Il Padre Morto
Il Padre Morto non è vivo, ma non è nemmeno morto. È morto «solo in un certo senso», dato che si rifiuta di restare inerte e lasciarsi trascinare da una spedizione con a capo il figlio verso la destinazione più ovvia. Il suo cadavere è ingombrante: il piede misura sette metri, il corpo, cosparso di cavità-confessionali, si estende per un miglio (a volte, tuttavia, sembra solo un uomo di dimensioni umane, avvolto da un mantello dorato). Prima di morire, ha governato con mano ferma, sicura e dittatoriale. È mezzo morto e mezzo vivo, in parte biologico in parte meccanico, è saggio e vanitoso, potente e indomabile, non si rassegna al destino di carcassa e con le ultime forze cerca di liberarsi dai lacci (e di sedurre l’amante del figlio).
Il viaggio è forse il simbolico parricidio che il figlio deve compiere per emanciparsi?
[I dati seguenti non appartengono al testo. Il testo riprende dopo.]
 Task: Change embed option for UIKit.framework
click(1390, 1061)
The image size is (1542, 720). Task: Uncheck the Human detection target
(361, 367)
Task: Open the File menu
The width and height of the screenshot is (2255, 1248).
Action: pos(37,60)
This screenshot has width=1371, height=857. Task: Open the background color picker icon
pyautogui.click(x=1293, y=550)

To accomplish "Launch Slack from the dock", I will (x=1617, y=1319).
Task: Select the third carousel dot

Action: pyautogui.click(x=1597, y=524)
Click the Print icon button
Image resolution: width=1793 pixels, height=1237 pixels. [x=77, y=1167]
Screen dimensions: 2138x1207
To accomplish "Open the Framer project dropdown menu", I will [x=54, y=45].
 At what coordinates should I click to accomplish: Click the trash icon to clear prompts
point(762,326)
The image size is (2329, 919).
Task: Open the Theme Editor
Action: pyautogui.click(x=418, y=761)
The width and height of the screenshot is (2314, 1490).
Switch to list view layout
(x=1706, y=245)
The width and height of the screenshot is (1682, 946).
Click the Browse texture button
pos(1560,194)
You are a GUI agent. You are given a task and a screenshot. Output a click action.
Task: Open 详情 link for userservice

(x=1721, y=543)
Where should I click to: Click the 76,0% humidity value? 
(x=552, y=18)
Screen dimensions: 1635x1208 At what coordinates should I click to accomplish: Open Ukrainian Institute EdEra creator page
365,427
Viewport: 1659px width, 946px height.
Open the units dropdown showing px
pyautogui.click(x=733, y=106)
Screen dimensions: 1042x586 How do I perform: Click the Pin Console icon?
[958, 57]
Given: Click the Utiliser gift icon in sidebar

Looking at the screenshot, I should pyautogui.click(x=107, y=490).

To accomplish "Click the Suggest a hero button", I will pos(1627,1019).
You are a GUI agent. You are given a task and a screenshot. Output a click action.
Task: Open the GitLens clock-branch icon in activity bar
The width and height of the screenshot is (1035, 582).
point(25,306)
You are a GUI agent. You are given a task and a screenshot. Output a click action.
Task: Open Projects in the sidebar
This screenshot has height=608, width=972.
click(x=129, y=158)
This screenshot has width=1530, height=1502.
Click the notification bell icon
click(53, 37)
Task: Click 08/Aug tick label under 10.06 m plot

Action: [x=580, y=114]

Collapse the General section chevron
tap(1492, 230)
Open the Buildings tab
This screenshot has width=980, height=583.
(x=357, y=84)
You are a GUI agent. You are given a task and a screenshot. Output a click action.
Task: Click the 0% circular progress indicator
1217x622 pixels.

È una satira di stampo freudiano? E il Padre è Dio, è il linguaggio, è la cultura? Ma forse il padre – come Dio, come la scrittura – riempie tutto lo spazio e non significa altro che se stesso.
Tra dialoghi scombinati, carambole linguistiche, citazioni enciclopediche, divertissement eruditi, nonsense esilaranti e lampi di fulminante verità questo romanzo straordinario è un tuffo nell’universo di Barthelme: un imponente collage postmoderno dal quale è impossibile distogliere lo sguardo, in cui la scrittura ribolle e sembra animarsi di una vita biologica, procreando, mutando e proliferando in un’evoluzione incessante che dà l’impressione, straniante eppure incredibilmente godibile, di scrutare direttamente nel magma del subconscio collettivo.